* **WHAT IS REQUIRED**:
Beneath this line is the data. Output exactly the lines from the line with "Task: Click the chat scrollbar thumb" to the line with "Given: Open settings via the gear icon", both ends included, and nothing more.

[RECORDS FOR THE EXERCISE Boundary: Start]

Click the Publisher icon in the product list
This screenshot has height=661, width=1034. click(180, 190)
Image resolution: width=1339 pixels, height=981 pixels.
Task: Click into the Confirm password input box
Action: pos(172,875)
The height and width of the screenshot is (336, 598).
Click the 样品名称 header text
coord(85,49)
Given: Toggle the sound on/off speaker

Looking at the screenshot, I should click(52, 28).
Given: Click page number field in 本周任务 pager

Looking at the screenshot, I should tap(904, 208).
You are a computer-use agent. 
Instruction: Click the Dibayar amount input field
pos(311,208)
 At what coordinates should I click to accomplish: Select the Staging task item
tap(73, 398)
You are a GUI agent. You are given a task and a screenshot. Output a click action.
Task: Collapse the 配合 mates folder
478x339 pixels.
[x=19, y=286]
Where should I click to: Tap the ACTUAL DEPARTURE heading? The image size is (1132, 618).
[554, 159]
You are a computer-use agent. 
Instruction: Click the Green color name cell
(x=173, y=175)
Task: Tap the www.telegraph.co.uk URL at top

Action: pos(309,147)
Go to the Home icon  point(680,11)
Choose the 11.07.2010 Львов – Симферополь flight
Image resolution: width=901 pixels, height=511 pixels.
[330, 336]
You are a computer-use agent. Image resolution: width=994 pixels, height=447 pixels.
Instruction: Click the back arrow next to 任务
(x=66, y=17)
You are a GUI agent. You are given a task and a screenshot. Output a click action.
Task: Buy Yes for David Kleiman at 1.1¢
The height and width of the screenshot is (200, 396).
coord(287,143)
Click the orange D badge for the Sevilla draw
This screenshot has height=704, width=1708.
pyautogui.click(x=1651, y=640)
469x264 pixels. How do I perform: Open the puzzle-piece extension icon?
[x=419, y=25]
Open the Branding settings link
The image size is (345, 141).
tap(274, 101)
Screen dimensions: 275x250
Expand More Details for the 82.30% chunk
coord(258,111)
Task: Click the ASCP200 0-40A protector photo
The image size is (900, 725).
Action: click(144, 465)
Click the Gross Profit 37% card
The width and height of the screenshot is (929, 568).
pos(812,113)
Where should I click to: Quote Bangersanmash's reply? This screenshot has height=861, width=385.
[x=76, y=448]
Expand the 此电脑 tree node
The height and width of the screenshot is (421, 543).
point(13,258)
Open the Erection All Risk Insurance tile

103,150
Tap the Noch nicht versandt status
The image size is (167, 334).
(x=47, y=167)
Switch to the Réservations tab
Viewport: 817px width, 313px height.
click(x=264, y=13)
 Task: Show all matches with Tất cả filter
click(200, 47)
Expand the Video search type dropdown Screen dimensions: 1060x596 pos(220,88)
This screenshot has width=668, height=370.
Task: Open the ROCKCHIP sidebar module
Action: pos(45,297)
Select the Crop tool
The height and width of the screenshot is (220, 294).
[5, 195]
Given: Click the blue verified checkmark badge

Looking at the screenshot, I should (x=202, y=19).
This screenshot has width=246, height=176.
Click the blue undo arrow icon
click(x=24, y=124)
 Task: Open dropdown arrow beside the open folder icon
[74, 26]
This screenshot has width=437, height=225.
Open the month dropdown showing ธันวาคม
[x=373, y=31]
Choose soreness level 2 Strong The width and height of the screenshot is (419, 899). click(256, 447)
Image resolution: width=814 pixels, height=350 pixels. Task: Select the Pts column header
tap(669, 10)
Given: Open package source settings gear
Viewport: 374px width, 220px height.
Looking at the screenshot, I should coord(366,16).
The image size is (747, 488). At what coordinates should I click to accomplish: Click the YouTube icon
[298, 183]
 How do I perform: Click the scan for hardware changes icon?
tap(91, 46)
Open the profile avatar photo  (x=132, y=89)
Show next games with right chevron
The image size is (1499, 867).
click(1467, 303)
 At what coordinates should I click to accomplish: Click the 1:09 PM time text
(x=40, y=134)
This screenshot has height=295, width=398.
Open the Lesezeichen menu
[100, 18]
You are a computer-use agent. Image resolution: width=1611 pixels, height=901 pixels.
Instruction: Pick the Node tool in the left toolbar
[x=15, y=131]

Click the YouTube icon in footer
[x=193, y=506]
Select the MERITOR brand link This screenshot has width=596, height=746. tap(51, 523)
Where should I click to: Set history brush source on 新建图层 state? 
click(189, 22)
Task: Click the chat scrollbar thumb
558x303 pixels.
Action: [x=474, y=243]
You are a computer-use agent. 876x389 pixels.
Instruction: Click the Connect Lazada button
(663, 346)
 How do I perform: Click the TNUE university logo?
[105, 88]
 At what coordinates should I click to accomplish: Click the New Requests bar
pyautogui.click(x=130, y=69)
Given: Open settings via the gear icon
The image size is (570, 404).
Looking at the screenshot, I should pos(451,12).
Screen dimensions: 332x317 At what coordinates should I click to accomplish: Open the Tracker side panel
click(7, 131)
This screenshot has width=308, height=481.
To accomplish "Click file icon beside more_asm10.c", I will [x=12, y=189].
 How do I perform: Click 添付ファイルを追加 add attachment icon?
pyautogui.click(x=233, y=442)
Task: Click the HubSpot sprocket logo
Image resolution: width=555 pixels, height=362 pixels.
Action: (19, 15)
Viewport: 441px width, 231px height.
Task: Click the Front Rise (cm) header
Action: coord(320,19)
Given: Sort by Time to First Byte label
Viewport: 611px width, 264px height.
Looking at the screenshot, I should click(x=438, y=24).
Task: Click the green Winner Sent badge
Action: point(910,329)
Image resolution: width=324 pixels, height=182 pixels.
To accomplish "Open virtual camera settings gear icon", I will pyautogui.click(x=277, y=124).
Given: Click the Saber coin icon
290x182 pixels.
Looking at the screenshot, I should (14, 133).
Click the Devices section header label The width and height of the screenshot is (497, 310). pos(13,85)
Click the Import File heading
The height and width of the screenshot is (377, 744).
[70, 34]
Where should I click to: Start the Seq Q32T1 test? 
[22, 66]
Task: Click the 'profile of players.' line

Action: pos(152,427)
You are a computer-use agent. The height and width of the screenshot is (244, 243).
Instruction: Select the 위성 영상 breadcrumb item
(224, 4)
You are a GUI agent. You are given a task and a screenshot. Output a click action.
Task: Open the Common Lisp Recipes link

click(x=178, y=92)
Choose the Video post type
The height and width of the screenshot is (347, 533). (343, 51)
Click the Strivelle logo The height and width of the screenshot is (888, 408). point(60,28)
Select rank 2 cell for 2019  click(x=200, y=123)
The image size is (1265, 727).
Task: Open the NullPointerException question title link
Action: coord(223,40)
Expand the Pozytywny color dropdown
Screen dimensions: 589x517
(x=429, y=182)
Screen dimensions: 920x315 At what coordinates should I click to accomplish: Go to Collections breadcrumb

[RECORDS FOR THE EXERCISE Boundary: End]

* **WRITTEN REPLY**:
Task: Click the chat scrollbar thumb
558x303 pixels.
Action: [x=474, y=243]
You are a computer-use agent. 876x389 pixels.
Instruction: Click the Connect Lazada button
(663, 346)
 How do I perform: Click the TNUE university logo?
[105, 88]
 At what coordinates should I click to accomplish: Click the New Requests bar
pyautogui.click(x=130, y=69)
Given: Open settings via the gear icon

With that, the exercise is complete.